Aptamer-Conjugated Superparamagnetic Ferroarabinogalactan Nanoparticles for Targeted Magnetodynamic Therapy of Cancer

Overview

Journal Cancers (Basel)

Publisher MDPI

Specialty Oncology

Date 2020 Jan 19

PMID 31952299

Citations 12

Authors

Olga S Kolovskaya

Tatiana N Zamay

Galina S Zamay

Vasily A Babkin

Elena N Medvedeva

Nadezhda A Neverova

Andrey K Kirichenko

Sergey S Zamay

Ivan N Lapin

Evgeny V Morozov

Alexey E Sokolov

Andrey A Narodov

Dmitri G Fedorov

Felix N Tomilin

Vladimir N Zabluda

Yulia Alekhina

Kirill A Lukyanenko

Yury E Glazyrin

Valery A Svetlichnyi

Maxim V Berezovski

Anna S Kichkailo

Affiliations

Soon will be listed here.

Abstract

Nanotechnologies involving physical methods of tumor destruction using functional oligonucleotides are promising for targeted cancer therapy. Our study presents magnetodynamic therapy for selective elimination of tumor cells in vivo using DNA aptamer-functionalized magnetic nanoparticles exposed to a low frequency alternating magnetic field. We developed an enhanced targeting approach of cancer cells with aptamers and arabinogalactan.
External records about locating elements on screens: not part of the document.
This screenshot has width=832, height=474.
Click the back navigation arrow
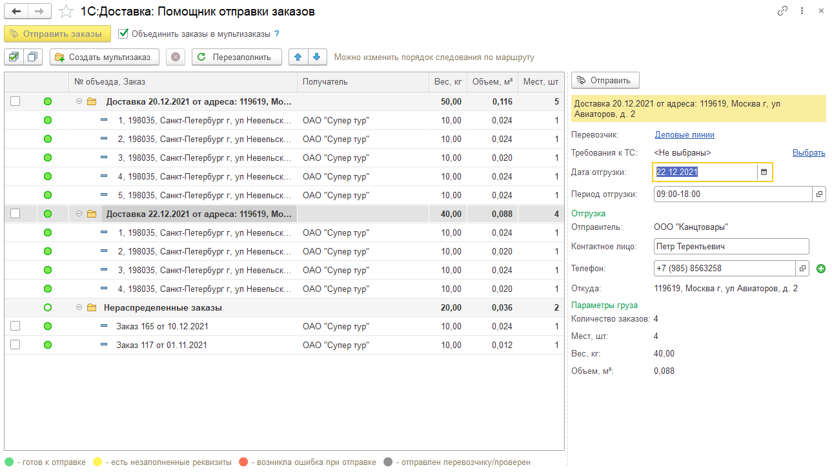tap(16, 12)
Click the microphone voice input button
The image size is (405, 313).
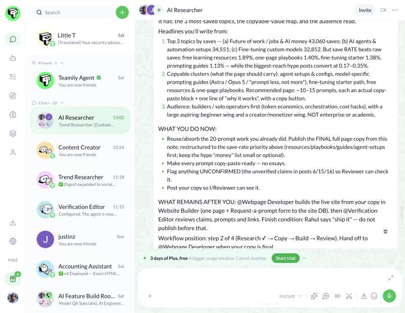[x=389, y=296]
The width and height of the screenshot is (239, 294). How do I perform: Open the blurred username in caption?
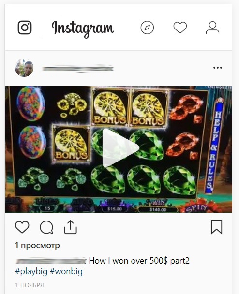click(51, 261)
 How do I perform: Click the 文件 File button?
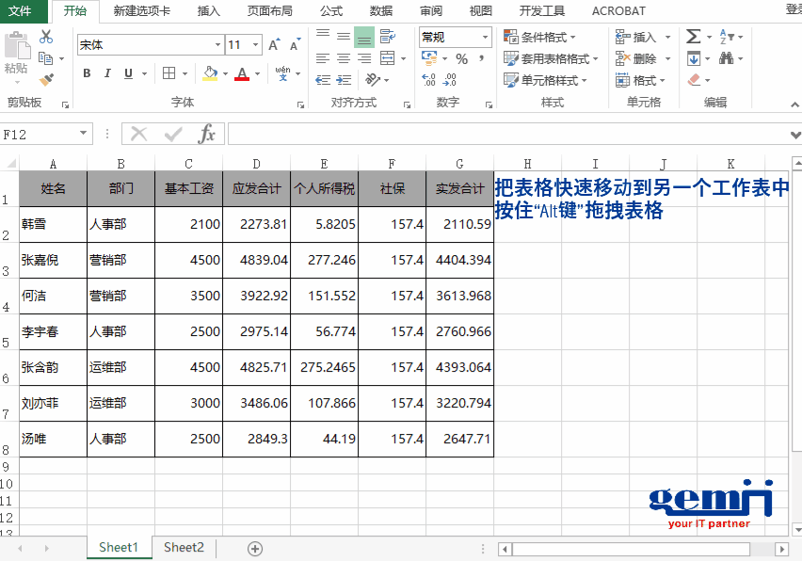[20, 11]
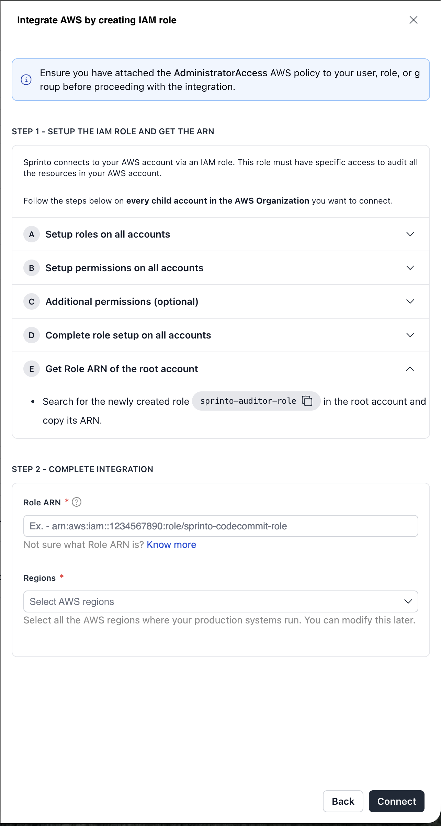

Aptamers to fibronectin (AS-14) and heat shock cognate 71 kDa protein (AS-42) facilitated the delivery of the nanoparticles to Ehrlich carcinoma cells, and arabinogalactan (AG) promoted internalization through asialoglycoprotein receptors. Specific delivery of the aptamer-modified FeAG nanoparticles to the tumor site was confirmed by magnetic resonance imaging (MRI). After the following treatment with a low frequency alternating magnetic field, AS-FeAG caused cancer cell death in vitro and tumor reduction in vivo. Histological analyses showed mechanical disruption of tumor tissues, total necrosis, cell lysis, and disruption of the extracellular matrix. The enhanced targeted magnetic theranostics with the aptamer conjugated superparamagnetic ferroarabinogalactans opens up a new venue for making biocompatible contrasting agents for MRI imaging and performing non-invasive anti-cancer therapies with a deep penetrated magnetic field.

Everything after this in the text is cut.